### Qué hacer:
1. Responde a partir del texto sobre el BMW Z8:
(a) ¿Qué motor equipaba el automóvil?
(b) ¿Cuántos ejemplares se produjeron aproximadamente?
(c) ¿En cuánto se valora el ejemplar descrito en el mercado de segunda mano?
2. Duplica el fragmento del texto sobre el BMW Z8 comprendido entre "En este contexto" y "intensidad de uso.", ambos incluidos.

── Texto de la página

La historia de un ejemplar del BMW Z8 demuestra que incluso un roadster raro y costoso puede convertirse en un medio de transporte completamente funcional. Este caso es notable porque el automóvil no solo se conservó, sino que fue conducido activamente durante décadas, sin considerar su potencial valor como pieza de colección.
Un modelo con estatus especial
El BMW Z8 es considerado uno de los modelos más reconocibles de la marca a principios de los años 2000. El roadster combina un diseño retro con tecnologías modernas para su época. El automóvil estaba equipado con un motor de gasolina V8 de 4.9 litros proveniente del BMW M5 y se ofrecía con caja de cambios manual. Esta combinación proporcionaba gran dinamismo y hacía al modelo atractivo para los entusiastas.
El Z8 ganó mayor popularidad gracias a su aparición en películas, lo que reforzó su imagen como un automóvil prestigioso y deseable. Sin embargo, en el momento de su lanzamiento no logró un éxito masivo. Su alto precio —alrededor de 127,000 euros— lo colocaba en la misma liga que competidores más rápidos o más confortables.

Producción limitada y rareza
En total se produjeron aproximadamente 5,700 ejemplares del BMW Z8, lo que automáticamente convirtió al modelo en una rareza. La mayoría de los propietarios lo trataban como una inversión, tratando de minimizar el kilometraje y mantenerlo en estado impecable.
En este contexto destaca un ejemplar que fue utilizado sin restricciones. A lo largo de los años, sus dos propietarios recorrieron en conjunto alrededor de 322,000 kilómetros, una cifra atípica para este tipo de automóviles.
Uso en lugar de almacenamiento
El automóvil recibió mantenimiento regular y se mantuvo en condiciones operativas, aunque los signos de uso intensivo son evidentes, especialmente en el interior. El desgaste de los elementos del habitáculo corresponde al kilometraje, pero se mantiene dentro de lo esperado para un vehículo de esta antigüedad e intensidad de uso.
Este enfoque contrasta con la práctica común de guardar los autos raros en garajes. En este caso, los propietarios optaron por el uso regular, considerando al vehículo principalmente como medio de transporte.

Aspecto financiero
En el mercado de segunda mano, este ejemplar se valora en aproximadamente 139,900 euros. A pesar del alto kilometraje, el precio se mantiene por encima del costo original por el que se vendía el automóvil a principios de los años 2000.
- Precio inicial: alrededor de 127,000 euros
- Precio actual: alrededor de 139,900 euros
- Kilometraje: aproximadamente 322,000 km
Mientras tanto, automóviles con menos uso pueden alcanzar precios considerablemente más altos. Así, el uso intensivo ha afectado el valor potencial del auto, pero no lo ha devaluado por completo.

Conclusiones
La historia de este BMW Z8 ilustra un enfoque alternativo hacia la posesión de un automóvil raro. En lugar de conservarlo en condiciones ideales, los propietarios eligieron usarlo de forma regular, permitiendo aprovechar al máximo las capacidades del modelo. Este ejemplo demuestra que incluso los autos de colección pueden cumplir su función principal: servir como medio de transporte y no solo como objeto de inversión.

────
── Conjunto de datos

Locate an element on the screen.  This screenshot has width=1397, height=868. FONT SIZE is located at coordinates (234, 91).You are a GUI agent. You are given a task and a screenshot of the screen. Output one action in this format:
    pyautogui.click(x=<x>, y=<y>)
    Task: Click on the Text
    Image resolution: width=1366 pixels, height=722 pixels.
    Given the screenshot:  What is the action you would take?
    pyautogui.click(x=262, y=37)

────

### Respuestas numeradas:
1.
(a) Un motor de gasolina V8 de 4.9 litros proveniente del BMW M5.
(b) Aproximadamente 5,700 ejemplares.
(c) En aproximadamente 139,900 euros.

2.
En este contexto destaca un ejemplar que fue utilizado sin restricciones. A lo largo de los años, sus dos propietarios recorrieron en conjunto alrededor de 322,000 kilómetros, una cifra atípica para este tipo de automóviles.
Uso en lugar de almacenamiento
El automóvil recibió mantenimiento regular y se mantuvo en condiciones operativas, aunque los signos de uso intensivo son evidentes, especialmente en el interior. El desgaste de los elementos del habitáculo corresponde al kilometraje, pero se mantiene dentro de lo esperado para un vehículo de esta antigüedad e intensidad de uso.